On Wed, Jun 1, 2011 at 10:26 AM, Olivier Grisel
<ol...@ensta.org> wrote:
> 2011/6/1 Suat Gonul <su...@gmail.com>:
>> Hi everbody,
>>
>> After discussing with Rupert yesterday, we have come up with a basic design
>> for the Contenthub component.
>>
>> It will provide two main RESTful interface to:
>>
>> 1) Upload (register) content and metadata (Available in current
>> implementation)
>> 2) Search for registered content
>>
>> There would be Indexing Engines for (1) and Search Engines for (2). The
>> Contenthub implementation would then implement Indexing Engines to store the
>> enhancements in a triple store and Search Engines to search enhancements and
>> content items in triple store.
>>
>> There is also an already started implementation for the search part in
>> google code base of IKS project at [1]. It will be integrated to the
>> Contenthub component.
>>
>> What do you think?
>
> I think the default search implementation for content should be based
> on fulltext indexing using the EntityHub's SolrYard extended with
> faceted search.
>
> I find fulltext search + structure facet based structured refinements
> combo much more intuitive than the traditional multi-fields form based
> search interface.
>
> --
> Olivier
> http://twitter.com/ogrisel - http://github.com/ogrisel
>



-- 
| Rupert Westenthaler             rupert.westenthaler@gmail.com
| Bodenlehenstraße 11                             ++43-699-11108907
| A-5500 Bischofshofen

Re: Contenthub structure

Posted by Olivier Grisel <ol...@ensta.org>.
2011/6/1 Suat Gonul <su...@gmail.com>:
> Hi everbody,
>
> After discussing with Rupert yesterday, we have come up with a basic design
> for the Contenthub component.
>
> It will provide two main RESTful interface to:
>
> 1) Upload (register) content and metadata (Available in current
> implementation)
> 2) Search for registered content
>
> There would be Indexing Engines for (1) and Search Engines for (2).

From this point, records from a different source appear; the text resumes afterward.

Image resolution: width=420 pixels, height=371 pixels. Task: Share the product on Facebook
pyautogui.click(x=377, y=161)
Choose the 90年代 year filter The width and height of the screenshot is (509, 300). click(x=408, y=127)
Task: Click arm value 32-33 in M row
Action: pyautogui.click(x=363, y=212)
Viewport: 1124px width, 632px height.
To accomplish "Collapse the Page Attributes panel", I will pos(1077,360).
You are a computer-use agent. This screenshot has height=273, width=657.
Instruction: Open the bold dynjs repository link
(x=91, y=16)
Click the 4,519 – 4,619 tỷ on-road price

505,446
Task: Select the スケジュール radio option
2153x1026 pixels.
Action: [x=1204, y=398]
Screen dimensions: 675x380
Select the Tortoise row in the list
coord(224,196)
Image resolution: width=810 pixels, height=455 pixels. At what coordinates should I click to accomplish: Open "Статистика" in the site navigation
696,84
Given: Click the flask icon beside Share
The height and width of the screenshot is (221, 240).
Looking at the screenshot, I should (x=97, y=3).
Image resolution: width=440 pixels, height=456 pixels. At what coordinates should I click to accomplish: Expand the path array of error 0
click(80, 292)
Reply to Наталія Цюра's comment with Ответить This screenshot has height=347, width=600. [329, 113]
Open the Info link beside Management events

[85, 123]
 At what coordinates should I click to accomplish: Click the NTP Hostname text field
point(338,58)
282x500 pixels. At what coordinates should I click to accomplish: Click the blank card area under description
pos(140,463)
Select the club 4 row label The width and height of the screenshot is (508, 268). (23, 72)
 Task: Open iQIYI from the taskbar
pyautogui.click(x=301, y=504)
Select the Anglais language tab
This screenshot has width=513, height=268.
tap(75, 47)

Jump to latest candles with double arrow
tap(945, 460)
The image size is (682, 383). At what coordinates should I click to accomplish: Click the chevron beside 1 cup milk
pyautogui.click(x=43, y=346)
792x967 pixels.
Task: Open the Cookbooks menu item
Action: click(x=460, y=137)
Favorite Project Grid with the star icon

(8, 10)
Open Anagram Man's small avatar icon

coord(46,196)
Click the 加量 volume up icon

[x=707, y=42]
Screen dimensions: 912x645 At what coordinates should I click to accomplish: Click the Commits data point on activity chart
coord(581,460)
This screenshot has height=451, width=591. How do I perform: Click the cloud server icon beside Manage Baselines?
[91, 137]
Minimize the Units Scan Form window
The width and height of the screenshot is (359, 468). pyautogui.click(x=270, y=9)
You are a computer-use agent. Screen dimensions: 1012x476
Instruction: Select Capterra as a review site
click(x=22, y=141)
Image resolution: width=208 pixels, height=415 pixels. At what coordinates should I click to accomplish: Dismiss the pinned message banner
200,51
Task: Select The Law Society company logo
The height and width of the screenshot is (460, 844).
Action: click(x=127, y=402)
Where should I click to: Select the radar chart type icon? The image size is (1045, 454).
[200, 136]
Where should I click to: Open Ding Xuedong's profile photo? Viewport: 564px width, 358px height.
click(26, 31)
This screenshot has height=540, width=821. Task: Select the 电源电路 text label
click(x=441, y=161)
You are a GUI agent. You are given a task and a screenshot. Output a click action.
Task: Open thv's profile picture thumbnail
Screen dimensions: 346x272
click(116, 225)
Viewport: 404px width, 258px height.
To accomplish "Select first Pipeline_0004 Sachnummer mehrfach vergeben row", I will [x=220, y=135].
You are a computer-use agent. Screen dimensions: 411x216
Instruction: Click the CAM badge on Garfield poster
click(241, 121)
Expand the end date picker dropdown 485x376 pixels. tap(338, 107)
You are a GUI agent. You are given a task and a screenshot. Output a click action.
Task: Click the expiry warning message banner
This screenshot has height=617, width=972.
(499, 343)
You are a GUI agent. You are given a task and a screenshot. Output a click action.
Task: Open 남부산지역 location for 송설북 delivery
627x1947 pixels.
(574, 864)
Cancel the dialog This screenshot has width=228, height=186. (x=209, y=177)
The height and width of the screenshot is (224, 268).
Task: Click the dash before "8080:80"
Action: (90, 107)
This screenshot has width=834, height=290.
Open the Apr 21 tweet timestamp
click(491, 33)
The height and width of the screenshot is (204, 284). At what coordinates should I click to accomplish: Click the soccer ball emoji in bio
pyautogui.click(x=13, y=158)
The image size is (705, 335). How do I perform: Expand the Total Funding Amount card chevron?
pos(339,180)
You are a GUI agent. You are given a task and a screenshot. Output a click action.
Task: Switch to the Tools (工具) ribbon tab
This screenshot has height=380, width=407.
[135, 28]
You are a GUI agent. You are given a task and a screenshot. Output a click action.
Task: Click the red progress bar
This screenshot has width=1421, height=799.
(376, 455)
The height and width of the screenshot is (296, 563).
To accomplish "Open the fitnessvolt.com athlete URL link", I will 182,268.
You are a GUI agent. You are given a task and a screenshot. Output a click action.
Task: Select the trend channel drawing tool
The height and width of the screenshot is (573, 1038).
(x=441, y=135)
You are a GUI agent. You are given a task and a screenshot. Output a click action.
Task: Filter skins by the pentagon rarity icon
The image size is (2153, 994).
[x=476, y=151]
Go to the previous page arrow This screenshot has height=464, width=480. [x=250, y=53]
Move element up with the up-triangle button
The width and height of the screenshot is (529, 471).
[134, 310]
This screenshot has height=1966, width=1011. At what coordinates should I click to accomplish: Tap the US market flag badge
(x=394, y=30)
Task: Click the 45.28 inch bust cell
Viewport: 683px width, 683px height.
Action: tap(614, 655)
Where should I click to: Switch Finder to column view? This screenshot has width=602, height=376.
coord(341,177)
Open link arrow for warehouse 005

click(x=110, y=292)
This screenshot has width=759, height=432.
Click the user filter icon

The
> Contenthub implementation would then implement Indexing Engines to store the
> enhancements in a triple store and Search Engines to search enhancements and
> content items in triple store.
>
> There is also an already started implementation for the search part in
> google code base of IKS project at [1]. It will be integrated to the
> Contenthub component.
>
> What do you think?

I think the default search implementation for content should be based
on fulltext indexing using the EntityHub's SolrYard extended with
faceted search.

I find fulltext search + structure facet based structured refinements
combo much more intuitive than the traditional multi-fields form based
search interface.

-- 
Olivier
http://twitter.com/ogrisel - http://github.com/ogrisel